Of course, most people will stake out more nuanced complex positions. That’s not the point. Here is my bottom-line, which I’ve probably held since about ~2010:
- The value for most people in actionable information in direct-to-consumer genetics is probably not there yet when set against the cost.
- With the reduction in the cost of genotyping and sequencing, there’s no way that we have enough trained professionals to handle the surfeit of information. And there will really be no way in 10 years when a large proportion of the American population will be sequenced.
Moore's law was quite an outlier in the history of technology, and one thing that kept it going is that the returns kept up with the cost of the increasingly complex technology that it demanded.
The paragraph that dismisses the 'low hanging fruit' explanation of Eroom's law looks rather weak to me - it says there are still many potential targets, but does not consider their technical feasibility, cost or potential ROI.
To some degree isn't this expected? I mean, if real gdp growth is 1 or 2 percent per year why wouldn't some of that go to drug prices? Plus, why wouldn't this just be a preference thing?
I think the underlying assumption is that more money is being spent for drugs that are equivalent. Is that reasonable or provable assumption?
Both of these statements are mere observations of trends (short term ones in the grand scheme of things).
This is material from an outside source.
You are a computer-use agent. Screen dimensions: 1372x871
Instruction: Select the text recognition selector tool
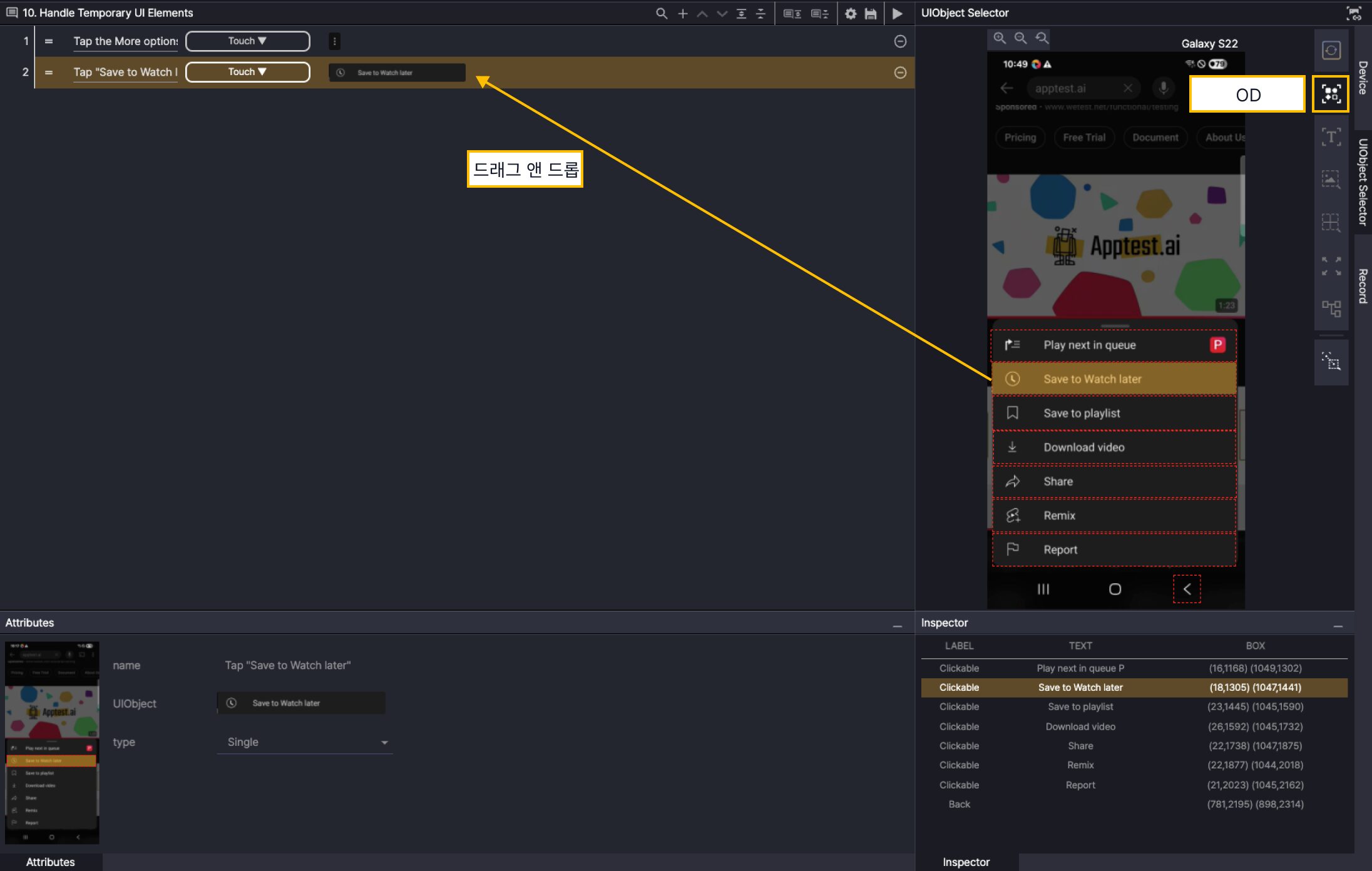tap(1331, 137)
Nothing about the trends observed in "eroom's law" must hold true in the future and, similarly, nothing about the trends observed in "moore's law" must remain true in the future.
There are no causal links behind either of these "laws", nothing to make them universally applicable throughout time. Indeed, both are stated as functions of time with an implied start date. These qualities make both mere observations of trends rather than proper scientific laws.
In the case of Moore's "law" the implied outcome seems optimistic and I think that is why we have so far given a pass on calling it a "law". In the case of Eroom's "law" the implied outcome is much more pessimistic so I am betting that we'll be unlikely to want to recognize it. However, if we accept Moore's observation as a "law", we'll have a hard time pointing to a distinction that prevents Eroom's observation from being a "law".
In my opinion, the right answer is to stop implying that either of these observations are inevitable or representative of a truth about the universe. Then we can properly recognize that both trends are easily subject to disruption through hard work and breakthroughs in related fields, or the lack thereof.